◆ Stored items from a collection ◆
········

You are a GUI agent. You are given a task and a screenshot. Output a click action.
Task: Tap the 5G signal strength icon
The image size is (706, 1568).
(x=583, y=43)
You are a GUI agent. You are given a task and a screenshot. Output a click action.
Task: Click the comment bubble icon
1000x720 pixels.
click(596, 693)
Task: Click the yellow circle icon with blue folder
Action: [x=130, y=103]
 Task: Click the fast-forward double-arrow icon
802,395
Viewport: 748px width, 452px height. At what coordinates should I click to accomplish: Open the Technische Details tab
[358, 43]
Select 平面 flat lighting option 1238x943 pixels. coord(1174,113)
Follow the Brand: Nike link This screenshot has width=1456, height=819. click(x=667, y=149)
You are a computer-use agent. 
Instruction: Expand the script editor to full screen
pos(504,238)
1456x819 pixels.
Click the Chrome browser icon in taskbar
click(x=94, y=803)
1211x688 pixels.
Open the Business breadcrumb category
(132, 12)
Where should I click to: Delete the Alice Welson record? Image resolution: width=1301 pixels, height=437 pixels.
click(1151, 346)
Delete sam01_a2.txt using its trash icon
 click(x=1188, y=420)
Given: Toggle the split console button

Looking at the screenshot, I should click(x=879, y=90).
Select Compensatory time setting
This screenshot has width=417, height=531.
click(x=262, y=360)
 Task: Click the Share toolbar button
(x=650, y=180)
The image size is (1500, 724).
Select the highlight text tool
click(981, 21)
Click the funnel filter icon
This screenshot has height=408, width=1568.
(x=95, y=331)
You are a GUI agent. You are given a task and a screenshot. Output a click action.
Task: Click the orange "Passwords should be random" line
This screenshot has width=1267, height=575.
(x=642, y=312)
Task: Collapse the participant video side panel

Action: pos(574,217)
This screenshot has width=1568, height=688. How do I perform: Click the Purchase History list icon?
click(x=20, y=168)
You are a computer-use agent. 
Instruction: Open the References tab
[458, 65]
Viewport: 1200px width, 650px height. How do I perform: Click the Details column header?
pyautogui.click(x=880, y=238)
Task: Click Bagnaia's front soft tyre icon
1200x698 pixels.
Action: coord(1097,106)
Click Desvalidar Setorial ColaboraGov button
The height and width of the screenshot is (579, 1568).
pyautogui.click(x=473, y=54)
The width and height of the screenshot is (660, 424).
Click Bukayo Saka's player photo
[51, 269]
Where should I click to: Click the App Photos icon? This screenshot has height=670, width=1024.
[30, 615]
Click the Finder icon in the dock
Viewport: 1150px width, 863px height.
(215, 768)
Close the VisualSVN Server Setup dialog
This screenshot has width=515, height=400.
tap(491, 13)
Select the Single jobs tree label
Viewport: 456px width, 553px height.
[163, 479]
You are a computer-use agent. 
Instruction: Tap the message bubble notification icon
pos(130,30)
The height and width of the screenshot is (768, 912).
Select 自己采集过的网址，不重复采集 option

········

◆ Assignment ◆
Work through the entries, filtering for the string "option", and copy each line that holds it.

◆ Answer to this task ◆
Select 平面 flat lighting option 1238x943 pixels. coord(1174,113)
Select 自己采集过的网址，不重复采集 option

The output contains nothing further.